(Records Opens)

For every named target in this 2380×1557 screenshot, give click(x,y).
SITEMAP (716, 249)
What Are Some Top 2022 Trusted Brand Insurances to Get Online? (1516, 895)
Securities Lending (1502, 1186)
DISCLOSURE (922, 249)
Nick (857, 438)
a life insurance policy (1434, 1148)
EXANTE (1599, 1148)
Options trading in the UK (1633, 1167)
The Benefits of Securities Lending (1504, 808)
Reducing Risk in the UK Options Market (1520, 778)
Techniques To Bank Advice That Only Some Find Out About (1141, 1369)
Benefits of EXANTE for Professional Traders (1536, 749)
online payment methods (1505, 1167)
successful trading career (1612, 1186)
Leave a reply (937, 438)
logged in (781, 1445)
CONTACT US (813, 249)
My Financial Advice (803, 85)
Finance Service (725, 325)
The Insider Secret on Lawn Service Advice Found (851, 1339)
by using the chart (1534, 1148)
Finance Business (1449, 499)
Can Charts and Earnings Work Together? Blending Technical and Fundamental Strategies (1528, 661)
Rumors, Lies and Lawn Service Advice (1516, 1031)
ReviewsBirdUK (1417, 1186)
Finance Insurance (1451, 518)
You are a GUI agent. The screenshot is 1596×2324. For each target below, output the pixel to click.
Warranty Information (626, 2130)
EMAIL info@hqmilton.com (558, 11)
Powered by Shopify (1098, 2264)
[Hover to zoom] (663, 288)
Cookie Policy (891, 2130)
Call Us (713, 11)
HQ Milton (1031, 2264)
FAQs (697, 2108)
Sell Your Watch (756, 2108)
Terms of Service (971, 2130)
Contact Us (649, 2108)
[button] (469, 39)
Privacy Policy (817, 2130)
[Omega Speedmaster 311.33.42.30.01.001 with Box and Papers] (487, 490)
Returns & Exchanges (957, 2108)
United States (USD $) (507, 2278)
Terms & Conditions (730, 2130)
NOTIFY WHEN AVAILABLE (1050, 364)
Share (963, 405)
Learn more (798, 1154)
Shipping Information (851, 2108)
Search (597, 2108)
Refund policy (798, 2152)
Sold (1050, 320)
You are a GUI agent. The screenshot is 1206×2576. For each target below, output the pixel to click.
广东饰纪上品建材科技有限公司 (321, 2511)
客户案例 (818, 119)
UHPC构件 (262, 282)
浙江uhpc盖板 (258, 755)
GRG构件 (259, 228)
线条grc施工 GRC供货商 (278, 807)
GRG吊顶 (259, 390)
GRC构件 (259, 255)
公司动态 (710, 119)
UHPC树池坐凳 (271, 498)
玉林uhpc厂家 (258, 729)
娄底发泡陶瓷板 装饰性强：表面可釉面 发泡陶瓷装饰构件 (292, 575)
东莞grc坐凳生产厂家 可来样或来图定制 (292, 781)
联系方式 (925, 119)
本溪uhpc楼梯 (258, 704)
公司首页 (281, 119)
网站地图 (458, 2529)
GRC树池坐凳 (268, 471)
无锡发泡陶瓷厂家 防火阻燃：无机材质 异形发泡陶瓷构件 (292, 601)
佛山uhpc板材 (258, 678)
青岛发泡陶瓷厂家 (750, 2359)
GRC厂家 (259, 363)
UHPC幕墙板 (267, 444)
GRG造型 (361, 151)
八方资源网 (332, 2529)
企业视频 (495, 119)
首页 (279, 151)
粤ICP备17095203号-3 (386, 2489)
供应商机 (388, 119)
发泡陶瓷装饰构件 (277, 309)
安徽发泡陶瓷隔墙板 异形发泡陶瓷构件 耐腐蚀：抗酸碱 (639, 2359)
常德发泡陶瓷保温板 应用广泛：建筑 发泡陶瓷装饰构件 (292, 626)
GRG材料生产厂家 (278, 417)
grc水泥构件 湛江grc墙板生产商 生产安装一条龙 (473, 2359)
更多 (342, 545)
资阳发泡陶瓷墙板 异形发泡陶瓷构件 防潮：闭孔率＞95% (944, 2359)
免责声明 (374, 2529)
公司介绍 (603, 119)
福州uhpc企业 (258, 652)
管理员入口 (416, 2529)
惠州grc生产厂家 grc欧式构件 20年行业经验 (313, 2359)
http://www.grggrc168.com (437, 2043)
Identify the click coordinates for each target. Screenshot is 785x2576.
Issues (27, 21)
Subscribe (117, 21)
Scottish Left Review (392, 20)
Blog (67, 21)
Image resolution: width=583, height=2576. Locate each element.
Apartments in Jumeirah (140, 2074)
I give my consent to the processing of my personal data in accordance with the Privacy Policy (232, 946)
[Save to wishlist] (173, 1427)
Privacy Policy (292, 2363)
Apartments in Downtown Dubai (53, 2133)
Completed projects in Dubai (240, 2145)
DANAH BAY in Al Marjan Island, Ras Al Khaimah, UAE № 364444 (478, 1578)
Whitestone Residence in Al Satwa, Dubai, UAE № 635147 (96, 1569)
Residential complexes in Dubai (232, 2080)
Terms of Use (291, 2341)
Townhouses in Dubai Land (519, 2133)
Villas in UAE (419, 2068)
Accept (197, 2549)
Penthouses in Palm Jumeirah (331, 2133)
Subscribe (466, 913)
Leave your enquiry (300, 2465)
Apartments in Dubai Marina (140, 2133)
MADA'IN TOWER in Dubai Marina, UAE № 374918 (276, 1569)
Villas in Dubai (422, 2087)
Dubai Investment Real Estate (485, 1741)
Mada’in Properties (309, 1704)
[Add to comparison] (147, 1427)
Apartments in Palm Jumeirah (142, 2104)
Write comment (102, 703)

(Records Closes)

Look above for the line that contains "浙江uhpc盖板 (258, 755)". Starting there, transcribe every line exactly until you have copied the line that contains "联系方式 (925, 119)".

浙江uhpc盖板 (258, 755)
GRG构件 (259, 228)
线条grc施工 GRC供货商 (278, 807)
GRG吊顶 (259, 390)
GRC构件 (259, 255)
公司动态 (710, 119)
UHPC树池坐凳 (271, 498)
玉林uhpc厂家 (258, 729)
娄底发泡陶瓷板 装饰性强：表面可釉面 发泡陶瓷装饰构件 (292, 575)
东莞grc坐凳生产厂家 可来样或来图定制 (292, 781)
联系方式 (925, 119)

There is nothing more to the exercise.